YOUR OBJECTIVE = Rewrite the listing from the line containing "You are a GUI" through the end of the listing, replacing "agent" with "assistant" and changing nothing else. Give only those lines, without the pictures.

DATA SUPPLIED =
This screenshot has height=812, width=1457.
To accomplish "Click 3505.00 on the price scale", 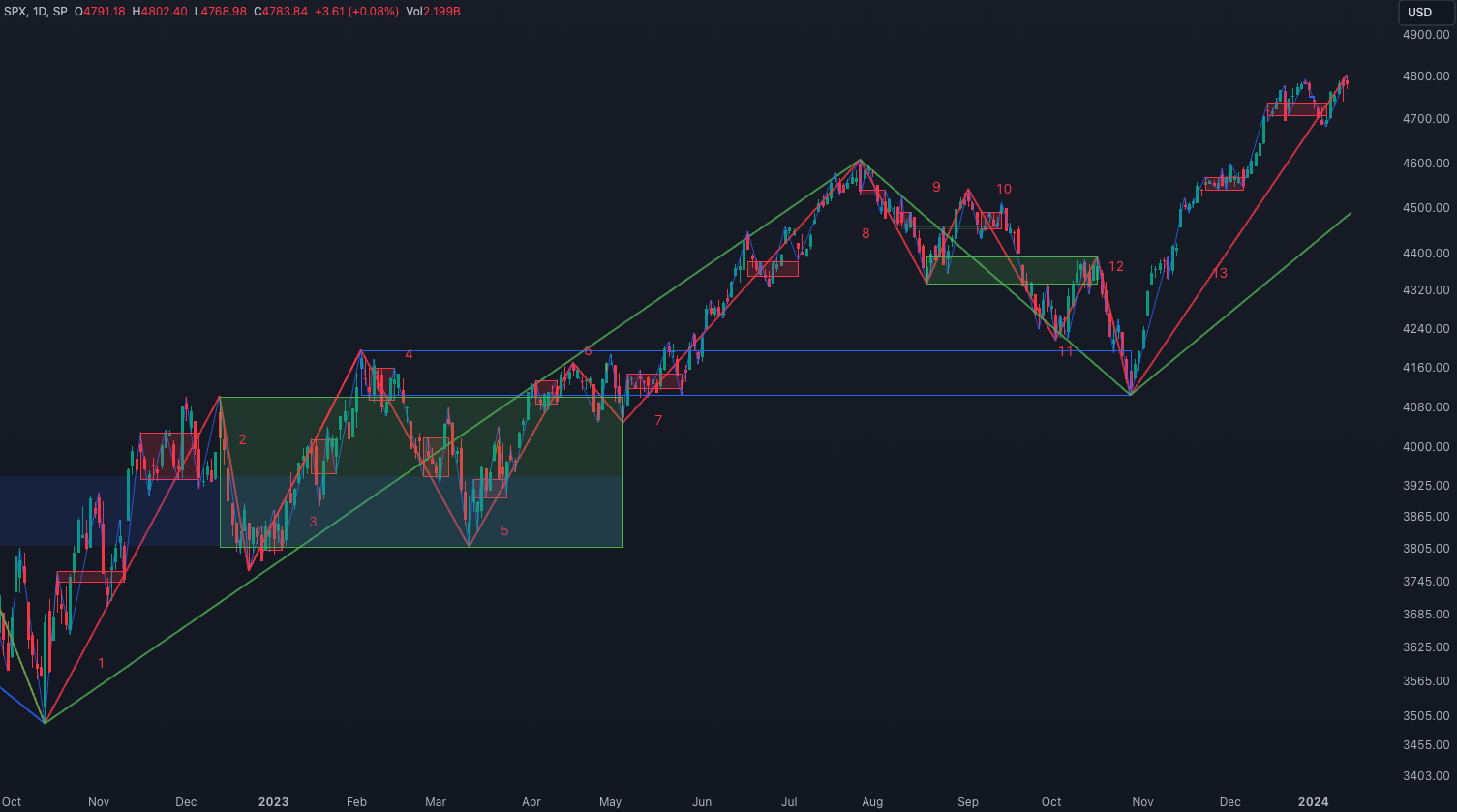I will 1426,716.
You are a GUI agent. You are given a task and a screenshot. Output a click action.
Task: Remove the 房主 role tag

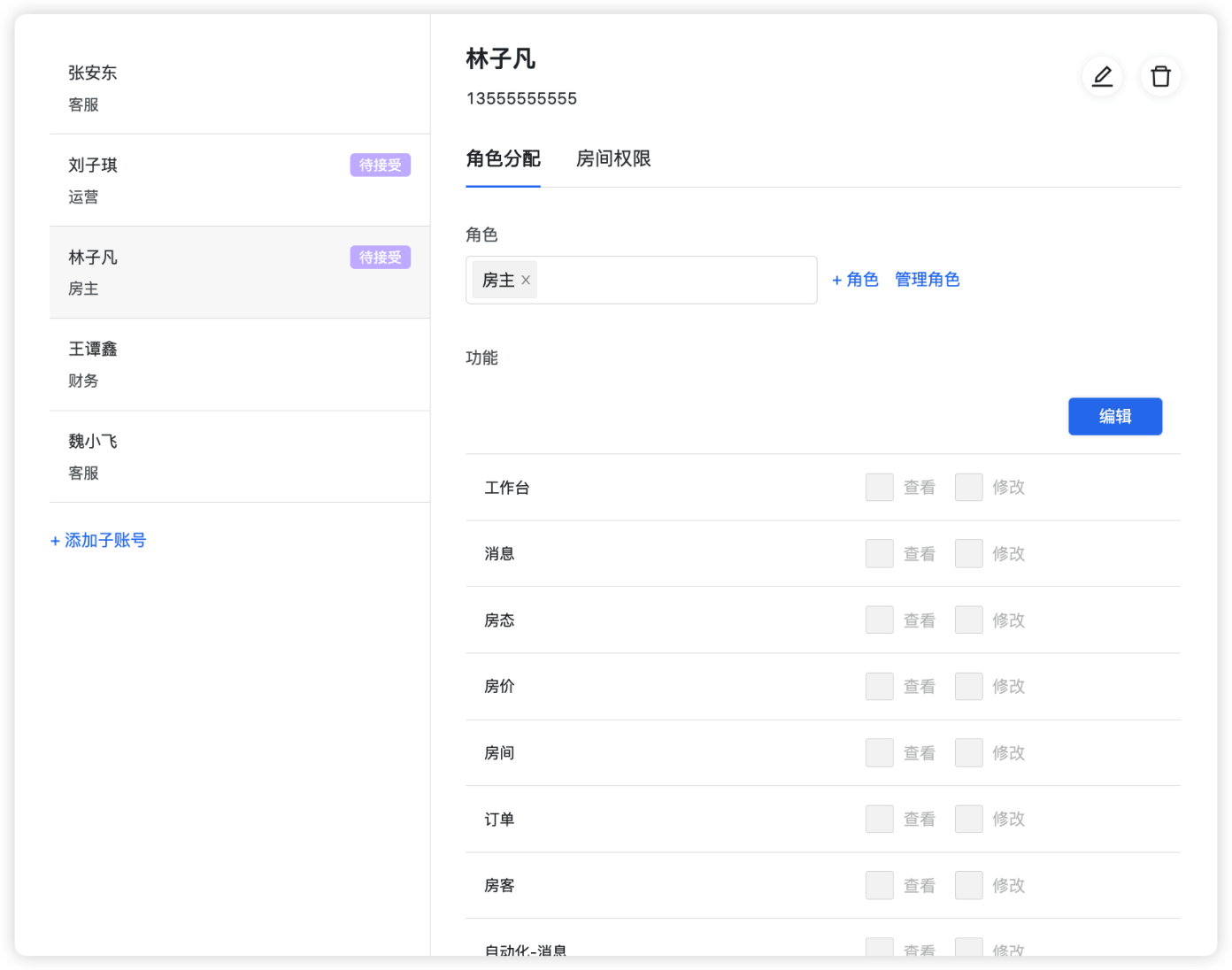[x=526, y=280]
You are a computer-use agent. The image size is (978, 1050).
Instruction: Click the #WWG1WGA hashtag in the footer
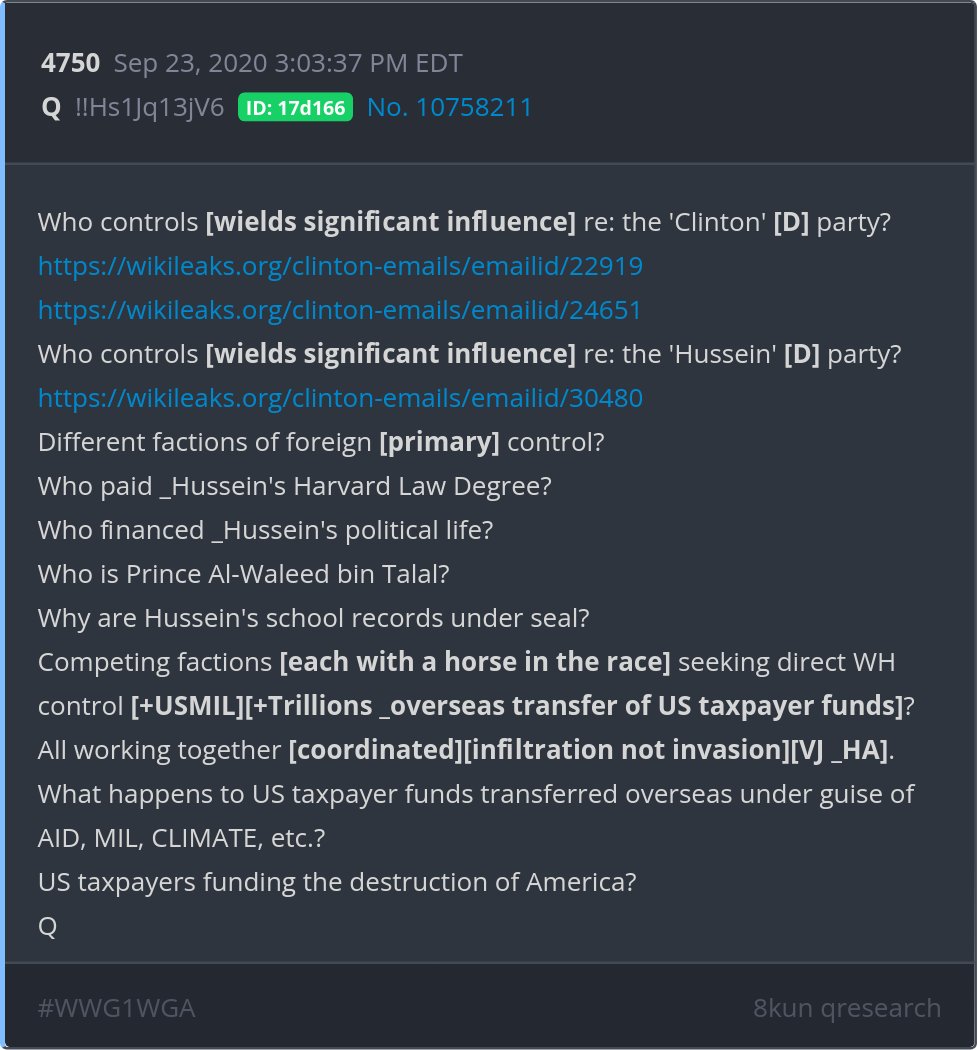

TASK OUTPUT =
You are a GUI assistant. You are given a task and a screenshot. Output a click action.
Task: Remove the 房主 role tag

[x=526, y=280]
You are a computer-use assistant. The image size is (978, 1050).
Instruction: Click the #WWG1WGA hashtag in the footer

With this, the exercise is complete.